▸ EXERCISE PROMPT
Print the entries unchanged, starting with the line that contains "Where should I click to: Activate" and going on through the line that contains "click(14, 180)", both of those lines included.

▸ EXTRACTED INFORMATION
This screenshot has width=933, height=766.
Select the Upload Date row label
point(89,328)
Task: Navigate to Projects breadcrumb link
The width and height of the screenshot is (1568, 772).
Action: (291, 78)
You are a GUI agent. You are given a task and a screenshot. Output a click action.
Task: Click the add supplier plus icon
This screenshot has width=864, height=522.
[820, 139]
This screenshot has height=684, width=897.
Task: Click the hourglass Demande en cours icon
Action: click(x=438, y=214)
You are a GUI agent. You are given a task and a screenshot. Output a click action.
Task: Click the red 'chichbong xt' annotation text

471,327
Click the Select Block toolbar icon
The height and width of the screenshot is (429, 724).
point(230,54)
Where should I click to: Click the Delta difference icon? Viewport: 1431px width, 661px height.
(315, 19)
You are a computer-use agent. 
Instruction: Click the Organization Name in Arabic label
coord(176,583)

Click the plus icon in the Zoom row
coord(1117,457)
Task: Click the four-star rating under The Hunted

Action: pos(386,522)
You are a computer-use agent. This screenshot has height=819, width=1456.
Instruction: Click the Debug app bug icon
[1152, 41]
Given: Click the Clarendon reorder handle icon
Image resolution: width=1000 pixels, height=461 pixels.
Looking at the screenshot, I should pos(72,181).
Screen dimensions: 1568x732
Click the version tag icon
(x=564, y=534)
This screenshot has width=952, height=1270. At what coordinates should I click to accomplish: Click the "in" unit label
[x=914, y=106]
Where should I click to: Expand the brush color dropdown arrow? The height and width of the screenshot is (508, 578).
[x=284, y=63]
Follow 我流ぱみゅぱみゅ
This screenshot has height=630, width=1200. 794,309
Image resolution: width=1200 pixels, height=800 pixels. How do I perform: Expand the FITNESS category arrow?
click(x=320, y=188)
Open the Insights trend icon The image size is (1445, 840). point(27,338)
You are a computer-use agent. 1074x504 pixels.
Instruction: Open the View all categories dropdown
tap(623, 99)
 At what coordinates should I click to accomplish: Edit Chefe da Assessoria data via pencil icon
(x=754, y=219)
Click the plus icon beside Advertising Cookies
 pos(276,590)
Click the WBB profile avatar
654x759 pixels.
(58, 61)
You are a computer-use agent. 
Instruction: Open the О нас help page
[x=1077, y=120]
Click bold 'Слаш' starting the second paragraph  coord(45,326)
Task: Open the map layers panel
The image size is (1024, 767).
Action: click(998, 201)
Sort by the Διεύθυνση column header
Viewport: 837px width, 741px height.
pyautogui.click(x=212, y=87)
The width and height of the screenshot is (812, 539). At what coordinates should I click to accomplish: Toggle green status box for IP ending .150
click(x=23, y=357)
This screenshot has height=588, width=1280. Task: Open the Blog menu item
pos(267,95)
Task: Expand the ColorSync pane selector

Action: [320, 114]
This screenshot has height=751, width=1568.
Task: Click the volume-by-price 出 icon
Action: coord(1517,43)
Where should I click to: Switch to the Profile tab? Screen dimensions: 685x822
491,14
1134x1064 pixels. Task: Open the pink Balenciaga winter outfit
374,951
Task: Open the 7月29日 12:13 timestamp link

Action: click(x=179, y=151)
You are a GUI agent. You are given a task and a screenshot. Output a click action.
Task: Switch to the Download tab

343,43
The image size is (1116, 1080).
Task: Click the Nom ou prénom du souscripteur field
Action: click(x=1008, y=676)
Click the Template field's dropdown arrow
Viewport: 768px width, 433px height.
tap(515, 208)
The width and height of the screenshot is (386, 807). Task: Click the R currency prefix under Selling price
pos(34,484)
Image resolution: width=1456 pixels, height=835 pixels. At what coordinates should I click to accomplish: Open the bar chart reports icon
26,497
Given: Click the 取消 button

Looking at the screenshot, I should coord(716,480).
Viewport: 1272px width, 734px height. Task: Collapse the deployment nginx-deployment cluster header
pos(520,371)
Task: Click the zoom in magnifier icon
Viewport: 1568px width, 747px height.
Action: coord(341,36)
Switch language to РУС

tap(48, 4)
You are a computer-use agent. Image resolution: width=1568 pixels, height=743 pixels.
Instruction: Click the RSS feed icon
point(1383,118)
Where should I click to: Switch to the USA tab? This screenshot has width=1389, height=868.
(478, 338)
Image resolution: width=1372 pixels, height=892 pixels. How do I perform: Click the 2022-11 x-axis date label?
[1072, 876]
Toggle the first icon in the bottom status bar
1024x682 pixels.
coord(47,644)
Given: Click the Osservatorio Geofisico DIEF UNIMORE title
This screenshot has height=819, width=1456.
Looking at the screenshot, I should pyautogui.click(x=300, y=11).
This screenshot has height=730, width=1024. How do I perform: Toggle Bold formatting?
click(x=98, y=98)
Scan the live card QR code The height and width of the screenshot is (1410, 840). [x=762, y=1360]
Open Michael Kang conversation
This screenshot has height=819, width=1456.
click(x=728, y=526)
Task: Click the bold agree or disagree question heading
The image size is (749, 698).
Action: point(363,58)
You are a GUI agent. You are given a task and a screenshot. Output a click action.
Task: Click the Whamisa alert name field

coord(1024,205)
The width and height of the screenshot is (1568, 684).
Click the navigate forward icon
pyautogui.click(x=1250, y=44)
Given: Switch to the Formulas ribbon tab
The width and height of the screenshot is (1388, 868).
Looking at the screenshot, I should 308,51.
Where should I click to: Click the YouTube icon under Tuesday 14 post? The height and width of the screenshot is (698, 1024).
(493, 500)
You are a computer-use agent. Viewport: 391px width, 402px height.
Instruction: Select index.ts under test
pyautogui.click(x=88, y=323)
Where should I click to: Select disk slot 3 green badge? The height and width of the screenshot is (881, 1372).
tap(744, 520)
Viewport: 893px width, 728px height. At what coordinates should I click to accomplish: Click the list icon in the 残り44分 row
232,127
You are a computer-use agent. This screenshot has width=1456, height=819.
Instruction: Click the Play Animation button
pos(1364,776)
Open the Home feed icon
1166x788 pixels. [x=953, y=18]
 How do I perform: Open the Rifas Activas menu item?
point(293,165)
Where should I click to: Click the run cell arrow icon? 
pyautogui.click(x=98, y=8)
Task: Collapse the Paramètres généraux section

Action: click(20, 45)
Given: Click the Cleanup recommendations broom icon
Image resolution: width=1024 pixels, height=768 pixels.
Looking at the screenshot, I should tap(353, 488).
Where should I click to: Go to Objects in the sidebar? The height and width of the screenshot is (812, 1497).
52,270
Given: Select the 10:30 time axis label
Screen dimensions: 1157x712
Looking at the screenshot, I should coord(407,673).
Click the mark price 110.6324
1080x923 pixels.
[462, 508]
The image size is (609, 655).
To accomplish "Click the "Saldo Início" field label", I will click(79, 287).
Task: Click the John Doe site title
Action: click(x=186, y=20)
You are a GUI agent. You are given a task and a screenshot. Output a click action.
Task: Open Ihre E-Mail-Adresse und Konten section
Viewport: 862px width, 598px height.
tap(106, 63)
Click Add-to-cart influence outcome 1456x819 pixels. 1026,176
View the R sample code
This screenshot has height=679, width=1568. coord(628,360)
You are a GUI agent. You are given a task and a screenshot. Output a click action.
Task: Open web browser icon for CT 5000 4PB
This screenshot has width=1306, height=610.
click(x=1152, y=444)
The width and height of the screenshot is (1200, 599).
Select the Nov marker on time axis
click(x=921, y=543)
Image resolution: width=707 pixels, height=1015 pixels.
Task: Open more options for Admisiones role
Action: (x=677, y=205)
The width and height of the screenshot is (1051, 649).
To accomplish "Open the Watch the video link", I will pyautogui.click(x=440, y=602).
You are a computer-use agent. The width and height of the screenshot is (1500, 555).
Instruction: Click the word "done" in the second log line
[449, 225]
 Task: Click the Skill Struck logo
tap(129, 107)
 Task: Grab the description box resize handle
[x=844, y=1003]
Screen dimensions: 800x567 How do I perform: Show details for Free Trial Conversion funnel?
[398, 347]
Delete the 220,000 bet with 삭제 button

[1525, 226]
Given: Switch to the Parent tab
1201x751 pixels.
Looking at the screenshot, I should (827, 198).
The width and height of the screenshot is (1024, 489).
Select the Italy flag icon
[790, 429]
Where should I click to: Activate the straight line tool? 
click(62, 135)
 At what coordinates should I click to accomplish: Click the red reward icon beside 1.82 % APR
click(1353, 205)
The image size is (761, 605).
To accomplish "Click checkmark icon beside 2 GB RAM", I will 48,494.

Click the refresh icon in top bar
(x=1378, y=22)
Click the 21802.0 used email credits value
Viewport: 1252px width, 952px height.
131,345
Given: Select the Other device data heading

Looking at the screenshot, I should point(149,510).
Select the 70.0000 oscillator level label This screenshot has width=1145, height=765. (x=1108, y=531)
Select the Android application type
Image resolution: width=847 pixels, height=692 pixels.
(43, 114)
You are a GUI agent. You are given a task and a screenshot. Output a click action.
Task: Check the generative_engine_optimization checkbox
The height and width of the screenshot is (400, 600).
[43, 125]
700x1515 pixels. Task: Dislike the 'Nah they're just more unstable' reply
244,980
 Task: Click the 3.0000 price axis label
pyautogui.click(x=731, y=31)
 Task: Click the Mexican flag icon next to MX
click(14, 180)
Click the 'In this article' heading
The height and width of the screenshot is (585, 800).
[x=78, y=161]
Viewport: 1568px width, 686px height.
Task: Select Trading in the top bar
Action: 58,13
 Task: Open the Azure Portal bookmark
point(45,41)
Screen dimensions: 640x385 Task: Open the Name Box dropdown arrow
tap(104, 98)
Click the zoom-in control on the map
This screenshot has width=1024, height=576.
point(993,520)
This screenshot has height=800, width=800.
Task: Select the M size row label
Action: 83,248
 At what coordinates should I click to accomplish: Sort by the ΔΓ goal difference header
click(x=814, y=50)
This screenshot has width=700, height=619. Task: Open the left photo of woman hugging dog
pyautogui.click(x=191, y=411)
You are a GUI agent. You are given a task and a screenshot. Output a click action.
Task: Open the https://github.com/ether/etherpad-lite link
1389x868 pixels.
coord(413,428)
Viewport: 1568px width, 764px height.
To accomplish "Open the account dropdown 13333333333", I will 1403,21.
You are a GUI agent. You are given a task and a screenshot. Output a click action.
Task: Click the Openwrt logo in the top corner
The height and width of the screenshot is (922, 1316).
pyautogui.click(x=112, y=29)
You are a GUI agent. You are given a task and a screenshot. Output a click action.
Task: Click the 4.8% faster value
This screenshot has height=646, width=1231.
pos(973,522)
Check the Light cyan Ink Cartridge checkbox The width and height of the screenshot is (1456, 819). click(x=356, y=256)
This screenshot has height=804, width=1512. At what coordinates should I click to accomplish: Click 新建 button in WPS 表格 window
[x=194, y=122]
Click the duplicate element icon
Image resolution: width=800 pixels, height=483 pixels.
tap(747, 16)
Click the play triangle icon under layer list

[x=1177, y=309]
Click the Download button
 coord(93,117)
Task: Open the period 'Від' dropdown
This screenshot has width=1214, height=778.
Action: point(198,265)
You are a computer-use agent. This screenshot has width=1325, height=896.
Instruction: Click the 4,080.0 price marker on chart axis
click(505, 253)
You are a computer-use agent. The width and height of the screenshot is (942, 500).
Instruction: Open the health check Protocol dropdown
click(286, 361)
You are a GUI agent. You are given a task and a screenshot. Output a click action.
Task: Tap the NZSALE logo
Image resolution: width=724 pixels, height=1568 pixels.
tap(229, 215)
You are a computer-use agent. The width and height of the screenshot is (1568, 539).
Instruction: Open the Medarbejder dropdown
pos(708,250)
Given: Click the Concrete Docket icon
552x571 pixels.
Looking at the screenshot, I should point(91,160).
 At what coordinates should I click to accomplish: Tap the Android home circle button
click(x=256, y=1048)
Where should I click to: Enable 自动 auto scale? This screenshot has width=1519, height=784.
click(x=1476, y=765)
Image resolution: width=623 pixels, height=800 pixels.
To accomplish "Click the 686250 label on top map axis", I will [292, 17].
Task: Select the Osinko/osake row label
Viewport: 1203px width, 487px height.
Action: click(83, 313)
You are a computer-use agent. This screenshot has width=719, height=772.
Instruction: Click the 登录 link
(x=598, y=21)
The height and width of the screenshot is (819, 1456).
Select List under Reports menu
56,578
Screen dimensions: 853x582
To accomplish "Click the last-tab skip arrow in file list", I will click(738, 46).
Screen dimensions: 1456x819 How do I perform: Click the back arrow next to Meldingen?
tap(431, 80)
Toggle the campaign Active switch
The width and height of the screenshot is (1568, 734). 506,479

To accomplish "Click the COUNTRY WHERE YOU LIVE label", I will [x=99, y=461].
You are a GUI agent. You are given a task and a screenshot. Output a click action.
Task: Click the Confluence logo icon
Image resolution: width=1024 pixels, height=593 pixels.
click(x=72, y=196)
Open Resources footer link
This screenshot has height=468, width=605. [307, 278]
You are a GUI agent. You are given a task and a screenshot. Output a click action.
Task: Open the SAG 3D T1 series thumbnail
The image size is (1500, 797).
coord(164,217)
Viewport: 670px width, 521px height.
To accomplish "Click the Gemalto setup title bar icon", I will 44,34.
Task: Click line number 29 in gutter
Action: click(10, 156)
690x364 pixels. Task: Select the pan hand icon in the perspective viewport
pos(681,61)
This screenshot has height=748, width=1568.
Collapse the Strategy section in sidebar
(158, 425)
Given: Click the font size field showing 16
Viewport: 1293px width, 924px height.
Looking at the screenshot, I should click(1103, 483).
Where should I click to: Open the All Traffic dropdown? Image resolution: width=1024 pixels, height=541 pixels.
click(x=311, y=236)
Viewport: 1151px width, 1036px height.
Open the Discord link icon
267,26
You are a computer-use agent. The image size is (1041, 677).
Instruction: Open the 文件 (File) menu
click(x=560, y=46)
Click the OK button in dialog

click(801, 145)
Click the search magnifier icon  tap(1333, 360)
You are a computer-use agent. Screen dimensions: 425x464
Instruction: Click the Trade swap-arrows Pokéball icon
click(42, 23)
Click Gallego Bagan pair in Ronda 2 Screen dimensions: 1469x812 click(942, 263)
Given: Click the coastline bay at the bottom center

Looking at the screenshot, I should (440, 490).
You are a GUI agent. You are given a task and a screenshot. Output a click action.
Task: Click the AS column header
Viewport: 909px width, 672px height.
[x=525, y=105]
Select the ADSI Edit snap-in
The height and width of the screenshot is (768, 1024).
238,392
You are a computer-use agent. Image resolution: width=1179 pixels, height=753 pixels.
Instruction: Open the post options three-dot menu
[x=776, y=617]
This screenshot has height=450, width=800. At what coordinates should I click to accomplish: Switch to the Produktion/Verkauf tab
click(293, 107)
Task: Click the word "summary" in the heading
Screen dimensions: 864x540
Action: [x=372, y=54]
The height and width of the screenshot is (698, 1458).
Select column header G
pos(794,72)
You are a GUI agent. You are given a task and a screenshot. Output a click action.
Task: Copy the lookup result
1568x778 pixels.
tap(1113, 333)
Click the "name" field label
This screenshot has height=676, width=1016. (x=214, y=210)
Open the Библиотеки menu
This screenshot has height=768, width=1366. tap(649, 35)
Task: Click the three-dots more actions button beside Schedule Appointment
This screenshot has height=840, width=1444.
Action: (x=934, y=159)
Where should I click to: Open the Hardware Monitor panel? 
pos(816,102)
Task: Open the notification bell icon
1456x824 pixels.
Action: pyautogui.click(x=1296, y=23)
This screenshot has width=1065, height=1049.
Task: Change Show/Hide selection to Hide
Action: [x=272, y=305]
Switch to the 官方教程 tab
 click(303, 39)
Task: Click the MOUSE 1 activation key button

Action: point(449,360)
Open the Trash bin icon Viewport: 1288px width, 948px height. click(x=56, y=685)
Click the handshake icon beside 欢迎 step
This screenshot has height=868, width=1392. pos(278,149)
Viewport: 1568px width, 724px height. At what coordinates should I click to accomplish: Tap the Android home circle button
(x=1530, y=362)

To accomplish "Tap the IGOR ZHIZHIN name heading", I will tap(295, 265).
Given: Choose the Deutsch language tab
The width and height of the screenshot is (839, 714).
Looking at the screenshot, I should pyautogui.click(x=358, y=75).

▸ CORRECT RESPONSE
Where should I click to: Activate the straight line tool? 
click(62, 135)
 At what coordinates should I click to accomplish: Click the red reward icon beside 1.82 % APR
click(1353, 205)
The image size is (761, 605).
To accomplish "Click checkmark icon beside 2 GB RAM", I will 48,494.

Click the refresh icon in top bar
(x=1378, y=22)
Click the 21802.0 used email credits value
Viewport: 1252px width, 952px height.
131,345
Given: Select the Other device data heading

Looking at the screenshot, I should point(149,510).
Select the 70.0000 oscillator level label This screenshot has width=1145, height=765. (x=1108, y=531)
Select the Android application type
Image resolution: width=847 pixels, height=692 pixels.
(43, 114)
You are a GUI agent. You are given a task and a screenshot. Output a click action.
Task: Check the generative_engine_optimization checkbox
The height and width of the screenshot is (400, 600).
[43, 125]
700x1515 pixels. Task: Dislike the 'Nah they're just more unstable' reply
244,980
 Task: Click the 3.0000 price axis label
pyautogui.click(x=731, y=31)
 Task: Click the Mexican flag icon next to MX
click(14, 180)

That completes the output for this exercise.